**Questions d'étude:**
A. D'après le texte fourni, quel accent a Aurora Cornu ?
B. Pour chacun des énoncés ci-dessous, indique par oui ou par non s'il s'accorde avec le texte fourni, et cite les mots du texte qui tranchent. (i) Jean-Claude Brialy tient le rôle de Jérôme. (ii) Fabrice Lucchini est brun au début de sa carrière. (iii) Béatrice Romand porte des chaussettes noires.
C. Reprends la partie du texte fourni qui s'ouvre sur les mots contenant « Le genou de » et se termine par « ses mains délicates. », en changeant « barbe » en « moustache ».

Le genou de Claire c'est d'abord la belle barbe de Jean-Claude Brialy dans le rôle de Jérôme qui me fait toujours irrésistiblement penser à celle que portait mon père dans les années 70. Ce sont les chaussettes blanches de collégienne que porte Béatrice Romand quand elle entre dans le cinéma de Rohmer. C'est la blondeur de Fabrice Lucchini au début de sa carrière, qui fait lui aussi sa première apparition chez le maître. C'est le teint pain d'épice et les courbes délicates de Laurence de Monaghan au genou tentateur et si parfait. C'est l'accent roumain de Aurora Cornu, sa démarche posée et ses mains délicates.

**Données fournies:**
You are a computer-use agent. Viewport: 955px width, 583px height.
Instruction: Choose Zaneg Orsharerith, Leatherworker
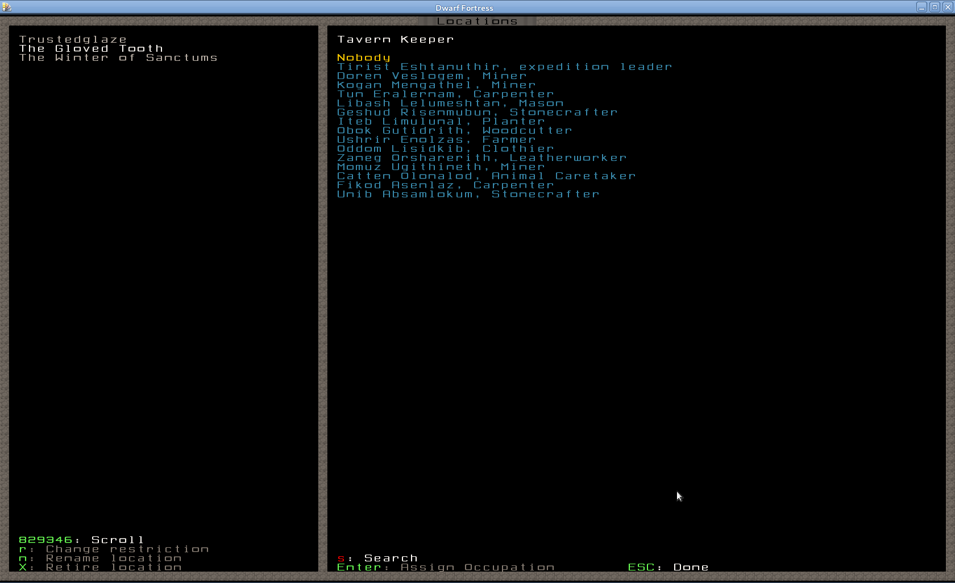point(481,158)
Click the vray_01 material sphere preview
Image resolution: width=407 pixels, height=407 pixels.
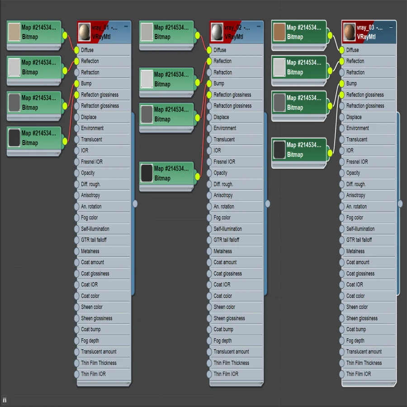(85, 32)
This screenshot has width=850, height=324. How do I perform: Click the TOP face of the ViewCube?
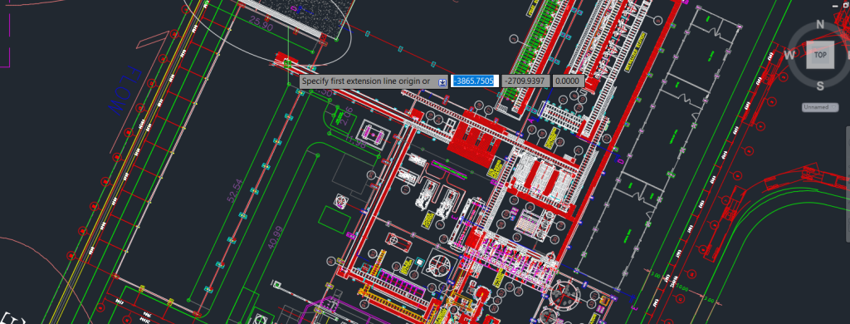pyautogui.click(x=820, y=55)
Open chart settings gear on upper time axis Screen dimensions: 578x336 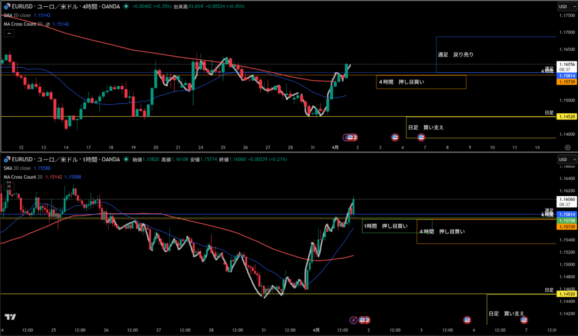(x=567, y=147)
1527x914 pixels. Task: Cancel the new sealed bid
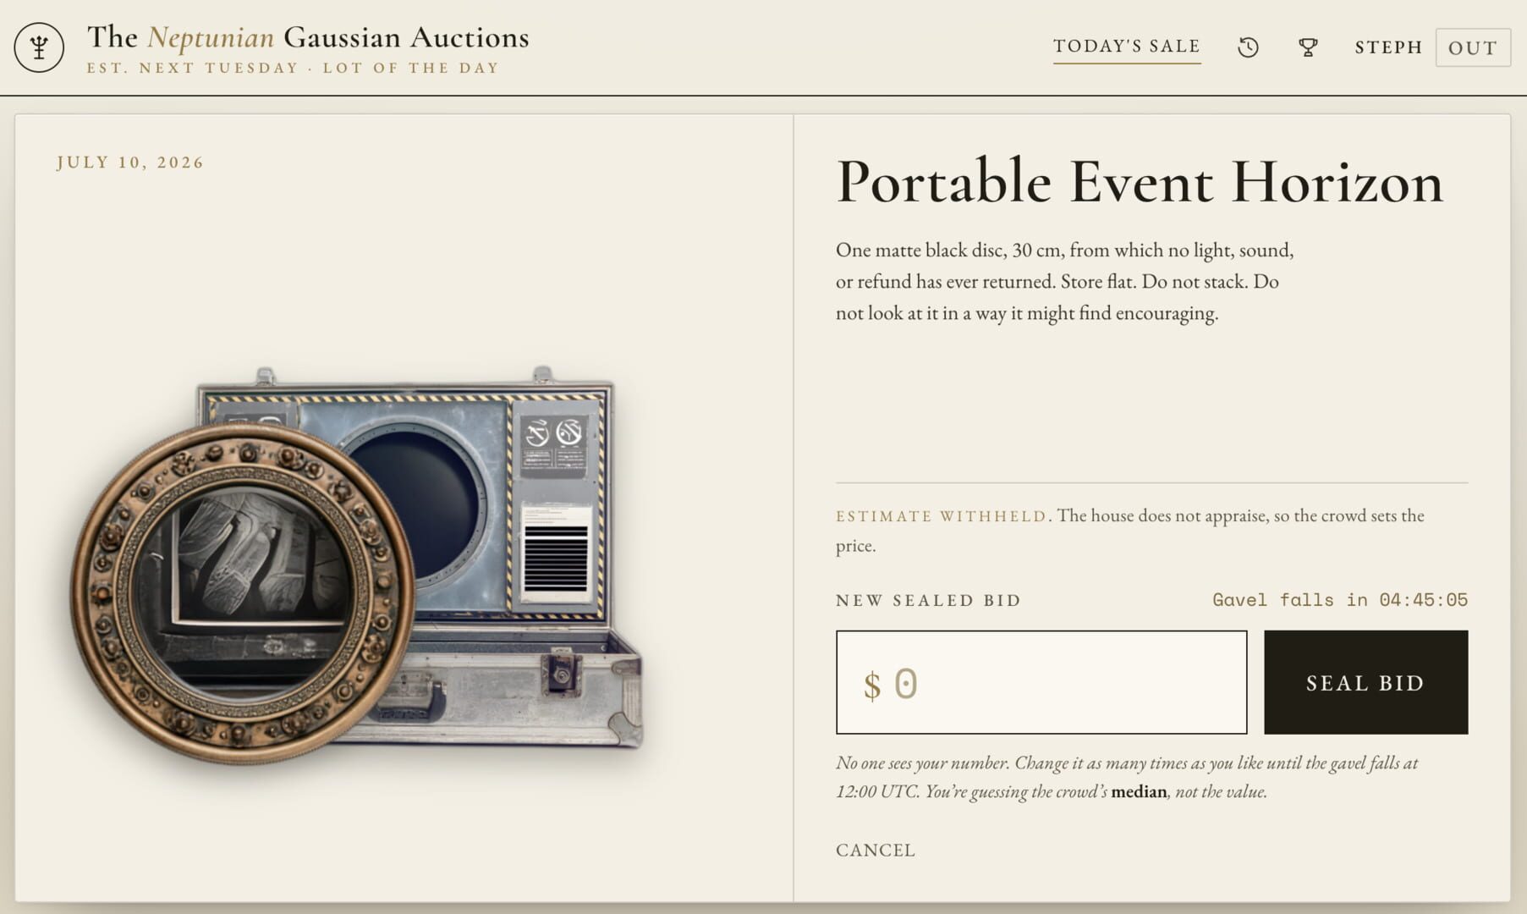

**Liste des réponses:**
A. Un accent roumain.

B.
(i) Oui : « la belle barbe de Jean-Claude Brialy dans le rôle de Jérôme ».
(ii) Non : « la blondeur de Fabrice Lucchini au début de sa carrière ».
(iii) Non : « les chaussettes blanches de collégienne que porte Béatrice Romand ».

C.
Le genou de Claire c'est d'abord la belle moustache de Jean-Claude Brialy dans le rôle de Jérôme qui me fait toujours irrésistiblement penser à celle que portait mon père dans les années 70. Ce sont les chaussettes blanches de collégienne que porte Béatrice Romand quand elle entre dans le cinéma de Rohmer. C'est la blondeur de Fabrice Lucchini au début de sa carrière, qui fait lui aussi sa première apparition chez le maître. C'est le teint pain d'épice et les courbes délicates de Laurence de Monaghan au genou tentateur et si parfait. C'est l'accent roumain de Aurora Cornu, sa démarche posée et ses mains délicates.